Ubisoft: gdyby gracze nie kupowali lootboxów, to nie byłyby dodawane
Część deweloperów zrezygnowało już z płatnych skrzyń, ale twórcy Trials Rising potwierdzili lootboxy do przyszłorocznej produkcji. Informacja nie spodobała się graczom, więc jeden z przedstawicieli korporacji wyjaśnił sytuację.
Trials Rising został zapowiedziany na tegorocznym E3. To kolejna odsłona znanej i cenionej przez wielu serii, w której gracze wskakują na motocykle i muszą przedostać się z punktu A do punktu B. Ubisoft podczas tworzenia pozycji korzystał z porad oddanych członków społeczności.
The Division 2 rozdaje gadżet. Ubisoft zachęca do zamówień przedpremierowych
Nadchodząca propozycja RedLynx pewnie nie będzie największym, przyszłorocznym hitem Ubisoftu, ale gra otrzyma lootboxy. Informację potwierdzili deweloperzy, którzy zaznaczają, że w tytule pojawi się opcja kupowania wyłącznie skórek dla postaci oraz maszyn.
Ta wiadomość bardzo nie spodobała się graczom, więc sytuacje postanowił wyjaśnić jeden z przedstawicieli Ubisoftu. Pracownik korporacji zaznaczył, że skrzynki oferują w tym wypadku wyłącznie czysto kosmetyczne przedmioty – elementy mają zainteresować klientów, którzy będą chcieli wyróżnić się z tłumu podczas sieciowych przejazdów.

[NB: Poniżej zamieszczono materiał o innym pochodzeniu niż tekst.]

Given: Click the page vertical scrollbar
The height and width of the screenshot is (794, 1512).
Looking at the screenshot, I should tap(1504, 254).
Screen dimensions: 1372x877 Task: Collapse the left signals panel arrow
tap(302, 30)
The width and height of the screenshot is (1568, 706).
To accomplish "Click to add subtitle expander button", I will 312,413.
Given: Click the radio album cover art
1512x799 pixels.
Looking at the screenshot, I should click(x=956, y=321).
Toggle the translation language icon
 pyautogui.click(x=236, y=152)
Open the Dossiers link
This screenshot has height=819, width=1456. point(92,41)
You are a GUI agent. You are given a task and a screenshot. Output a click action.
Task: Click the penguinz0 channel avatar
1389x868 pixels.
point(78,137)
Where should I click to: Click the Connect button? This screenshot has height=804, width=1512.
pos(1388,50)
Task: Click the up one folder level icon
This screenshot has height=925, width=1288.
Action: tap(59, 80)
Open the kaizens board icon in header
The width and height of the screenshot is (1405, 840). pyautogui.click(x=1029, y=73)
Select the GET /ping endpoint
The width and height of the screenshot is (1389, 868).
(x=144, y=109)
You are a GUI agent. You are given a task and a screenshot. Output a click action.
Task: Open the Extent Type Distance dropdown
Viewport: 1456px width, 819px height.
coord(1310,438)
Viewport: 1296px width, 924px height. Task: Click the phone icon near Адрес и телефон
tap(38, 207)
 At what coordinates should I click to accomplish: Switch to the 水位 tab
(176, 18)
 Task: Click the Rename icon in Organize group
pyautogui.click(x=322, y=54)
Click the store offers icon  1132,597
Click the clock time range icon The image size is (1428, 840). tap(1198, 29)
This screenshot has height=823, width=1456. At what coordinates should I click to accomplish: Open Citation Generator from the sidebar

Mężczyzna zaznaczył ten model dystrybucji jest wykorzystywany przez wydawców, ponieważ gracze chętnie przeznaczają na to pieniądze:
„Tak, oznacza to, że niektórzy gracze wydają więcej na nasze gry od innych, co przekłada się na nasze większe zyski. Pomaga nam to również wydawać więcej pieniędzy na nowe tytuły i zrozumieć, czego gracze szukają w nowych pozycjach. Gdyby gracze po prostu nie kupowali tych skrzynek, w przyszłości nie zostałyby one dodane do gier.
W sumie przedmioty kosmetyczne były ogromnym dobrodziejstwem dla branży gier, będąc czynnikiem napędzającym wzrost popularności produkcji w ostatnich kilkunastu latach.
Nie są one złe, gdy są przygotowane w odpowiedni sposób.”
Pewnie nie wszyscy zgodzą się z pracownikiem francuskiej korporacji, jednak te słowa nie powinny raczej nikogo dziwić. Każde kolejne podsumowania finansowe potwierdzają, że gracze chętnie wydają pieniądze na dodatki, mikrotransakcje, czy też skórki, więc deweloperzy nie zrezygnują z tej formy zarobku.